Keyera also made strides in its liquids business unit, with operating margin leaping 53% to C$189 million (US$150 million) in 2014 over 2013’s results. Growth in demand from oil sands producers led the company to diversify its service offerings, adding two rail and truck terminals in 2014. Another, the Josephburg rail terminal, is expected to be operational by the middle of this year.

“This terminal is a critical piece of infrastructure for our customers, as it will provide additional propane egress from western Canada,” Dean Setoguchi, senior vice president for the liquids unit, told analysts. The conversion of Kinder Morgan Inc.’s Cochin Pipeline from southbound propane to northbound condensate complicated the market in 2014, Setoguchi said, forcing producers to rely more on rail and truck to export to the U.S. Midwest and put more into storage, according to the EIA.

Kinder Morgan reversed Cochin to move abundant U.S. light condensate, produced by the shale plays, to Canada for use as a diluent for ultraheavy oil produced by the Canadian oil sands.

But the need for more storage works for Keyera, too.

To address the continued demand for dealing with storage, we recently completed construction on our fourth brine pond,” Setoguchi said. “Our 13th underground storage cavern is nearing completion and is expected to be in service by mid-2015, with washing of the 14th cavern currently underway.
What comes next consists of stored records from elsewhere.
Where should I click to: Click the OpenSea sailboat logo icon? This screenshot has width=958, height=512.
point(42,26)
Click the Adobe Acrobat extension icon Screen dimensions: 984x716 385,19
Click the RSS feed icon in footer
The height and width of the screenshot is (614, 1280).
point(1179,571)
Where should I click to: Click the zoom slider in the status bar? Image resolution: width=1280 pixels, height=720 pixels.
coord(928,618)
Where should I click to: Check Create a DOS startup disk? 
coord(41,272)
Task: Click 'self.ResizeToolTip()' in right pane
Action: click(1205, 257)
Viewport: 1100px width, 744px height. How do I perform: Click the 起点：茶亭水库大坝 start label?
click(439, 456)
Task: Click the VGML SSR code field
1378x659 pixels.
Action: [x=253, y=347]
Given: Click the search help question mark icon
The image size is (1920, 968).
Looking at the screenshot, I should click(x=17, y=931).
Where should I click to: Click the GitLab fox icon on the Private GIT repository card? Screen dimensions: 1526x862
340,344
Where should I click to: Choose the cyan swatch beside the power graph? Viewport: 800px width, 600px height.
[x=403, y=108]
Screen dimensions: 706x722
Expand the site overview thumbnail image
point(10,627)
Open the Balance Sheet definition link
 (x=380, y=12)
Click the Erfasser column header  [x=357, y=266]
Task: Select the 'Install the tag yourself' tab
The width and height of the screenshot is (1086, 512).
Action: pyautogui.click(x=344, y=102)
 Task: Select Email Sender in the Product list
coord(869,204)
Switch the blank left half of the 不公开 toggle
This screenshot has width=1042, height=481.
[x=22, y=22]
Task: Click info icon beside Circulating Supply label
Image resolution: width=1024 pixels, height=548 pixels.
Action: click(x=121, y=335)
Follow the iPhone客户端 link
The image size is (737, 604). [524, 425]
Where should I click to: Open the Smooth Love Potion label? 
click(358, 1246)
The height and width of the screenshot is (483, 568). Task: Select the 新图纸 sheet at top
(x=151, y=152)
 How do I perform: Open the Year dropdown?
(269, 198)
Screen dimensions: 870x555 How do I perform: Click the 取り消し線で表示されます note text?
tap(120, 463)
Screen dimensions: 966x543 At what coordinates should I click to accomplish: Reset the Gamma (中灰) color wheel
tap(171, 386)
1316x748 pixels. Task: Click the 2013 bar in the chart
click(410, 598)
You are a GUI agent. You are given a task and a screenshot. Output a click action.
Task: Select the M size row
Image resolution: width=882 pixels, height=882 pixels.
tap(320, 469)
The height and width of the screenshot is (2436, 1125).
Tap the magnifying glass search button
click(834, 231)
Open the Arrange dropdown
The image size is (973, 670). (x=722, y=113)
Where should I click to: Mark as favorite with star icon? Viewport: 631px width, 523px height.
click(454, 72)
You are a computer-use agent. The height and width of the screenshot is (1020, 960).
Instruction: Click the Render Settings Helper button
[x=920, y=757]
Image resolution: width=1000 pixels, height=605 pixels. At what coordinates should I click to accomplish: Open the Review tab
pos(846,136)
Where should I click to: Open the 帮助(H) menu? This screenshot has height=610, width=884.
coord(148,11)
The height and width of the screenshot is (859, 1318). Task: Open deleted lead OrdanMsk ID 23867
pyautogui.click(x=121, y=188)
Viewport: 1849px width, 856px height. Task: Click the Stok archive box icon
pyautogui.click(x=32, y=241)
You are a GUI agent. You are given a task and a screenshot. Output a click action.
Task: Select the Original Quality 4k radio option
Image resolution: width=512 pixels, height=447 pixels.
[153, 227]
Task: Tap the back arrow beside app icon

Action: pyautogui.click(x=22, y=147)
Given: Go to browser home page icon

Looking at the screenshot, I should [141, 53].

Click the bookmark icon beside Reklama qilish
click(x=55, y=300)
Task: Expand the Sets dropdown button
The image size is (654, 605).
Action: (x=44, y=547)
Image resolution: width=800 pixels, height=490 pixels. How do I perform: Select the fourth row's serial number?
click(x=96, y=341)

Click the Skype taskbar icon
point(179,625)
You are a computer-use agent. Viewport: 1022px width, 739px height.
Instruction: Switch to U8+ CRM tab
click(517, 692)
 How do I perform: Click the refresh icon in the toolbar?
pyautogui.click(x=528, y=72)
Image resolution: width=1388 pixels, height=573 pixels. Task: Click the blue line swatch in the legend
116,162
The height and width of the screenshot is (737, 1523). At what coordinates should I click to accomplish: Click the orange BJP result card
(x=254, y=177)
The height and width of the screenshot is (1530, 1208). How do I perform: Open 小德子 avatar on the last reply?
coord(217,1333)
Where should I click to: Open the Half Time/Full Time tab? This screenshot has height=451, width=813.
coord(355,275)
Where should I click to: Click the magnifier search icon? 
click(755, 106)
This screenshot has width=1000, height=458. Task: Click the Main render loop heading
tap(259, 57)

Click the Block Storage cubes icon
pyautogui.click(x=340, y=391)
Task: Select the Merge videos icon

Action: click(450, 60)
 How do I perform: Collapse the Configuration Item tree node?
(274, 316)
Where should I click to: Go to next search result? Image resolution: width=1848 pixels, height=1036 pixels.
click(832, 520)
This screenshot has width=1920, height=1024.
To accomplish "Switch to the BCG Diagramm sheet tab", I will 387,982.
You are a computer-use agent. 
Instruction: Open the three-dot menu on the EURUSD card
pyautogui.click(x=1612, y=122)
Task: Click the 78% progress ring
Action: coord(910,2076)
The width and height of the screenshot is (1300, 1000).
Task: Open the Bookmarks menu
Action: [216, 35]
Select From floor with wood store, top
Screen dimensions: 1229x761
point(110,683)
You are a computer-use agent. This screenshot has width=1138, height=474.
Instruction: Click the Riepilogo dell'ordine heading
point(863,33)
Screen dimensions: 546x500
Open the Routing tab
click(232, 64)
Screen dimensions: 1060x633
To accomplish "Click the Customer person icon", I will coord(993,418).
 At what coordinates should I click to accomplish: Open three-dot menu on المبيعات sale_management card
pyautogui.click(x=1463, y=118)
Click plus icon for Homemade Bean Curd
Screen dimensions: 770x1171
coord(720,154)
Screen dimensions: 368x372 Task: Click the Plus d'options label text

The next phase of our storage capacity expansion is progressing, as we recently completed drilling the well bore for our 15th storage cavern and washing is expected to commence midyear.”

Completed conduits

One of the most significant recent events for western Canadian oil was the completion of Enbridge’s 593-mile, $2.8 billion Flanagan South Pipeline, which is able to move up to 600,000 bbl/d from the Flanagan, Ill., hub to Cushing, Okla.; and Enterprise Product Partners LP’s looped Seaway Pipeline, with 450,000 bbl/d capacity from Cushing to the Jones Creek terminal near Freeport, Texas, on the Gulf Coast.

“Make no mistake about it: Canadian crude is in the game here on the Gulf Coast, and we will compete for space against waterborne imports,” Enbridge President and CEO Al Monaco said during a ceremony in Texas to mark the completion of the system.

“Canadian crude in the Gulf means energy security for North America. And when supply and demand are con- nected with the lowest-cost transportation by pipelines, that can only mean one thing—it’s good for consumers.”

Enbridge isn’t done. The Calgary-based company is in the midst of a C$34 billion (US$27.2 billion) infrastructure investment program.

“With Flanagan South and Seaway Twin now in service and the recent NEB decision on Line 9, we provided our shippers with 1.3 million bbl/d of low-cost access to attractive new markets with another 400,000 bbl/d on track for completion this year,” Monaco told analysts during the company’s conference call in early 2015.

“These are very good accomplishments in a tough permitting and regulatory environment.”

Commodity prices

The stubborn persistence of low energy commodity prices does not appear to worry Enbridge, either.

“We don’t expect that the current oil price environment will have much effect on us at all in the near and medium term and likely little effect in the longer term as well,” Guy Jarvis, president of the company’s liquids pipelines unit told analysts. “In fact, this is actually a conservative portrayal in that we assume three of the four new pipelines go ahead and are in serv- ice by 2020.”

Aux Sable Canada, a joint venture of Enbridge and Calgary-based Veresen Inc., recently completed its Channahon, Ill., NGL Extraction & Fractionation Facilities, about 50 miles southwest of Chicago. Fed by the Alliance Pipeline system, the facility’s capacity of 2.1 Bcf/d and 107,000 bbl/d of NGL products originate in western Canada’s Duvernay play. The company has announced an expansion of the fractionation capacity by an incremental 24,500 bbl/d that is expected to be online in mid-2016.